# Goodbye, my lovlies.



## templet0n (Nov 18, 2013)

Recently I moved across the country, and well, ever since I got here I've been losing rats. I had six to start with, and now I'm down to two.  So, this might be a bit long of a post...









*Poppy
*
My Poppy was a sweet girl. She minded her own business and never caused trouble, but she didn't take smack from any of the other girls. She ended up getting a middle ear abscess, had surgery in Cali, and was put to sleep in Michigan, as upon further examination, it was a lot deeper than they thought and it was just a mess. I love her. I miss her.








*Dapple

*Dapple was always trying to be the boss. She was a beautiful girl, but she never really liked being touched by people. She was always shy with us but she was happy. There's not a lot to say about her. She was a simple rat.








*Mishka

*Mishka was my baby girl. She was so sweet and gentle. She would lick and lick and lick and lick all day. She was always so gentle and loving. I miss her big round eyes and kisses.








*Scout
*
Little Scoutie was always on the move!

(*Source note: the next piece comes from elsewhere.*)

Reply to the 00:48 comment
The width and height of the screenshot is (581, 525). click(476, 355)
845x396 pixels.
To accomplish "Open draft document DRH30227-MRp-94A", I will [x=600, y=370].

She _loved_ her wheel. If anyone else was on it, she would run over and get on it with them, to make sure they were behaving on *her* wheel. Her death was hard. She passed away in my hands this afternoon. It wasn't easy. Now she's up there in rattie heaven, running on all the wheels she wants.


----------



## Jess <3 (Jan 23, 2014)

I'm so sorry for your loss. What beautiful and well cared for rats. I know how difficult it is to lose your little ones but you'll always have memories and photos to look back on and you still have time left to cherish with Iris and Tiger Lily <3


----------



## Fanciestrats (Mar 10, 2015)

I am so sorry. Losing a friend is hard.


----------